> **Exercise prompt**
Print the following entries without any change.
== == ==
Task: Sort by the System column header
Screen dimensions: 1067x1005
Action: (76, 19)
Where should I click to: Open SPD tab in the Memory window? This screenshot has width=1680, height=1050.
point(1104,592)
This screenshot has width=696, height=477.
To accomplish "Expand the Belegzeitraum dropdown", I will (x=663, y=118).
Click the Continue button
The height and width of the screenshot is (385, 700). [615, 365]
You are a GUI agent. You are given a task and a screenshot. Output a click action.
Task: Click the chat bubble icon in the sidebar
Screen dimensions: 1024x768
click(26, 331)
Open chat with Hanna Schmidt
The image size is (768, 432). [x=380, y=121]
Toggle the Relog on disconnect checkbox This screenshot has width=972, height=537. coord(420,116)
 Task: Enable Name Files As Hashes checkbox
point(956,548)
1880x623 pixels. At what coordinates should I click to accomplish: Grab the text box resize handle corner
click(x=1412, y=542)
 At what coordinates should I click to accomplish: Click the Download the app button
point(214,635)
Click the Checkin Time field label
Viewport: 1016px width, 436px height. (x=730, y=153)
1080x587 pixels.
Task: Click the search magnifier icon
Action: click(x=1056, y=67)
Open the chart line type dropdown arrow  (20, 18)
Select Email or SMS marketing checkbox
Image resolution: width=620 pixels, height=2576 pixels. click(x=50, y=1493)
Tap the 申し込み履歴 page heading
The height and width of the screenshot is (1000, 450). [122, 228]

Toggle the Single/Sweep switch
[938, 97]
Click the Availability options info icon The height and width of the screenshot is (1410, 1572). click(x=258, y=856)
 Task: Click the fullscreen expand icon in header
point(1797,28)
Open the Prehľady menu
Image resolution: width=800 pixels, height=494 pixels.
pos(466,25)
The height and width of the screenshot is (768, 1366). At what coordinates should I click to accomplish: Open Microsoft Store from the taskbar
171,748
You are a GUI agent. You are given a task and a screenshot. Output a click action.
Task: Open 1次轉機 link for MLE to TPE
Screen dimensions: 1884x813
== == ==
> **Solution for this exercise**
Task: Sort by the System column header
Screen dimensions: 1067x1005
Action: (76, 19)
Where should I click to: Open SPD tab in the Memory window? This screenshot has width=1680, height=1050.
point(1104,592)
This screenshot has width=696, height=477.
To accomplish "Expand the Belegzeitraum dropdown", I will (x=663, y=118).
Click the Continue button
The height and width of the screenshot is (385, 700). [615, 365]
You are a GUI agent. You are given a task and a screenshot. Output a click action.
Task: Click the chat bubble icon in the sidebar
Screen dimensions: 1024x768
click(26, 331)
Open chat with Hanna Schmidt
The image size is (768, 432). [x=380, y=121]
Toggle the Relog on disconnect checkbox This screenshot has width=972, height=537. coord(420,116)
 Task: Enable Name Files As Hashes checkbox
point(956,548)
1880x623 pixels. At what coordinates should I click to accomplish: Grab the text box resize handle corner
click(x=1412, y=542)
 At what coordinates should I click to accomplish: Click the Download the app button
point(214,635)
Click the Checkin Time field label
Viewport: 1016px width, 436px height. (x=730, y=153)
1080x587 pixels.
Task: Click the search magnifier icon
Action: click(x=1056, y=67)
Open the chart line type dropdown arrow  (20, 18)
Select Email or SMS marketing checkbox
Image resolution: width=620 pixels, height=2576 pixels. click(x=50, y=1493)
Tap the 申し込み履歴 page heading
The height and width of the screenshot is (1000, 450). [122, 228]

Toggle the Single/Sweep switch
[938, 97]
Click the Availability options info icon The height and width of the screenshot is (1410, 1572). click(x=258, y=856)
 Task: Click the fullscreen expand icon in header
point(1797,28)
Open the Prehľady menu
Image resolution: width=800 pixels, height=494 pixels.
pos(466,25)
The height and width of the screenshot is (768, 1366). At what coordinates should I click to accomplish: Open Microsoft Store from the taskbar
171,748
You are a GUI agent. You are given a task and a screenshot. Output a click action.
Task: Open 1次轉機 link for MLE to TPE
Screen dimensions: 1884x813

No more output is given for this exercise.